Kaggle Feedback Prize - Evaluating Student Writing 15th solution

Overview

Kaggle Feedback Prize - Evaluating Student Writing 15th solution


First of all, I would like to thank the excellent notebooks and discussions from https://www.kaggle.com/abhishek/two-longformers-are-better-than-1 @abhishek https://www.kaggle.com/c/feedback-prize-2021/discussion/308992 @hengck23 https://www.kaggle.com/librauee/infer-fast-ensemble-models @librauee I learned a lot from their work. This is the second kaggle competition we have participated in, and although we are one short of gold, we are already very satisfied. In our work, I am mainly responsible for the training of the model, and @yscho1 is mainly responsible for the post-processing.

Highlight

  • In the final commit, we ensemble 6 debreta_xlarge, 6 longformer-large-4096, 2 funnel-large, 2 deberta-v3-large and 2 deberta-large. We set the max_length to 1600. We use Fast Gradient Method(FGM) to improve robustness and use Exponential Moving Average(EMA) to smooth training.
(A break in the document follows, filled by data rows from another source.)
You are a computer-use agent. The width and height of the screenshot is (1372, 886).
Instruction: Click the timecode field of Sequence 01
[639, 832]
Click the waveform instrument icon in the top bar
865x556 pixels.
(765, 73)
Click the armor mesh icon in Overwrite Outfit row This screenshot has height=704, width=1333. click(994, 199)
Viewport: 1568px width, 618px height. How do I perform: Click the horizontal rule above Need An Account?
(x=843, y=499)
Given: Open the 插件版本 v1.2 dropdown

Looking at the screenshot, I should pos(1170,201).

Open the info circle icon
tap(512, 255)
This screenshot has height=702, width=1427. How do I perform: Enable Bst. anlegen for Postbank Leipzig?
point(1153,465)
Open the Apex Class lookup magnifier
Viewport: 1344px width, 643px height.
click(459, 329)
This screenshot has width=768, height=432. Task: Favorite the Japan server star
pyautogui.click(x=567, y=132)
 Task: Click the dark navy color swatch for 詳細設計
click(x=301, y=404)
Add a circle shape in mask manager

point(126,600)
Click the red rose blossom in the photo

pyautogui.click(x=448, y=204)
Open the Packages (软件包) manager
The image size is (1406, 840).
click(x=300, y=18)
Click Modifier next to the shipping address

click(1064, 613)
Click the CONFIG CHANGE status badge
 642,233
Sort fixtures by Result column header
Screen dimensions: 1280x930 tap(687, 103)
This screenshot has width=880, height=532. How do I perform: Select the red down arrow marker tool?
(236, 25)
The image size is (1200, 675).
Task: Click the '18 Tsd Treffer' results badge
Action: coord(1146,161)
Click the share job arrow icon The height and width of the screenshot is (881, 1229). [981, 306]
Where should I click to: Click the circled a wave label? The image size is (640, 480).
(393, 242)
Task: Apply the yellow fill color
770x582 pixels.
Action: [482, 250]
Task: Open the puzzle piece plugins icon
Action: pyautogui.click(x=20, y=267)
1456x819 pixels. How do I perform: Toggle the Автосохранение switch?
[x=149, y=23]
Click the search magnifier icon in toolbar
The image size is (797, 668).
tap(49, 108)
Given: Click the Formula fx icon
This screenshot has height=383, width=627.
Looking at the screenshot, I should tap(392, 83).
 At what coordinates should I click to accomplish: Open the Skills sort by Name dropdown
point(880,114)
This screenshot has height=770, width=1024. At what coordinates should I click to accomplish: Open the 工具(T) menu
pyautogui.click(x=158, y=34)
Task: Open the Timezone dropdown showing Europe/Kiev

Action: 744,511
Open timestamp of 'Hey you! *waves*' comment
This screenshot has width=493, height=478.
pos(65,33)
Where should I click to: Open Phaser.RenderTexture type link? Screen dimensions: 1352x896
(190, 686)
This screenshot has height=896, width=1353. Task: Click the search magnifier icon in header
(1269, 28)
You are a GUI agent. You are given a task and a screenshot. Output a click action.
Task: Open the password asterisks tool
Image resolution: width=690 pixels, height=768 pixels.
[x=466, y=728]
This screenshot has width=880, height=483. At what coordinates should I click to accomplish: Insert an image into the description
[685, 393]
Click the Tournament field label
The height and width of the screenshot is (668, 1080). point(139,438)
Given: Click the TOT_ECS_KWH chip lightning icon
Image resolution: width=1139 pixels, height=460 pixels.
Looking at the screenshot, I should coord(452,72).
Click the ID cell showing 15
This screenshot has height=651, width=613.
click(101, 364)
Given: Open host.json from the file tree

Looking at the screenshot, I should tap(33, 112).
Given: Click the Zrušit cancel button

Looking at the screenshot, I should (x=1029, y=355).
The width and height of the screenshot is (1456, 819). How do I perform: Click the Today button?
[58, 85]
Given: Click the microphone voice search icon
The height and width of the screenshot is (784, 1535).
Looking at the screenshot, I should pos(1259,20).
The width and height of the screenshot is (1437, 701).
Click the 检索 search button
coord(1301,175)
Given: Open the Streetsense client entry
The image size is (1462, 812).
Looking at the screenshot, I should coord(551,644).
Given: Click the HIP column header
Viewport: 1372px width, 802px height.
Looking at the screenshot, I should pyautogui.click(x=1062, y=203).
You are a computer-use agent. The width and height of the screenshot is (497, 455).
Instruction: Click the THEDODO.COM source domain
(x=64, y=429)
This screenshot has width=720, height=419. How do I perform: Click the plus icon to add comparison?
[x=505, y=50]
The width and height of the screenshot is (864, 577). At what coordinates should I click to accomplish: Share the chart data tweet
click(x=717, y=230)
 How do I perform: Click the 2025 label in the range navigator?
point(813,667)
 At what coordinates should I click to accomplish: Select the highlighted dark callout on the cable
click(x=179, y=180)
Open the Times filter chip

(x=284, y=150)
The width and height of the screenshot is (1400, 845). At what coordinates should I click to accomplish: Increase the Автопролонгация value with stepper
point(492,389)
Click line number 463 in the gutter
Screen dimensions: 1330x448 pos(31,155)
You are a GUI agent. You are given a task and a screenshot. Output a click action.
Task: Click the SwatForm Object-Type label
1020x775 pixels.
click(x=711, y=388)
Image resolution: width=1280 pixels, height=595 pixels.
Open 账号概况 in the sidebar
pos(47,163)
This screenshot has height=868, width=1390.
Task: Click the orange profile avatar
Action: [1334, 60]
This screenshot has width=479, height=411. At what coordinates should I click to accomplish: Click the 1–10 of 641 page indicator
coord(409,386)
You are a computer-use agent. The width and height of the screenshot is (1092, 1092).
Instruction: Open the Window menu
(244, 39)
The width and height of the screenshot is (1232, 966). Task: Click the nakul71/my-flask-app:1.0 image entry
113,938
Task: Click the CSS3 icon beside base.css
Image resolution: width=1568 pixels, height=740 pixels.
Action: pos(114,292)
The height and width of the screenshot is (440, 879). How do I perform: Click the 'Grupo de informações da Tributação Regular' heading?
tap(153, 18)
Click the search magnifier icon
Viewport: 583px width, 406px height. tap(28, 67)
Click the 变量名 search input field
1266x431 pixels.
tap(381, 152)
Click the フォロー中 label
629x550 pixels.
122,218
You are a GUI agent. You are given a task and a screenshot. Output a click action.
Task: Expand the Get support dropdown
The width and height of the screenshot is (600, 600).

  • Use optuna to learn all the hyperparameters in the post processing stage.

  • CV results show that deberta-xlarge(0.7092) > deberta-large(0.7025) > deberta-large-v3(0.6842) > funnel-large(0.6798) = longformer-large-4096(0.6748)

  • Merge consecutive predictions with same label, for example we merge [B-Lead, I-Lead, I-Lead], [B-Lead, I-Lead] into one single prediction. We only do this operation when the label is in ['Lead', 'Position', 'Concluding', 'Rebuttal'], since there are not consecutive predictions for these labels in the training data.

  • Filter "Lead" and "Concluding". There are only one Lead label and Concluding Label in almost all the trainging data, so we only keep the predictions that has higher score than threshold. Besides, we found that merge two Lead can increase cv further.

concluding_df = sorted(concluding_df, key=lambda x: np.mean(x[4]), reverse=True)
new_begin = min(concluding_df[0][3][0], concluding_df[1][3][0])
new_end = max(concluding_df[0][3][-1], concluding_df[1][3][-1])
  • Since the score is based on the overlap between prediction and ground truth, so we extend the predictions from word_list[begin:end] to word_list[begin - 1: end + 1]. Hoping the extended predictions can better hit ground truth and accross the 50% threshold.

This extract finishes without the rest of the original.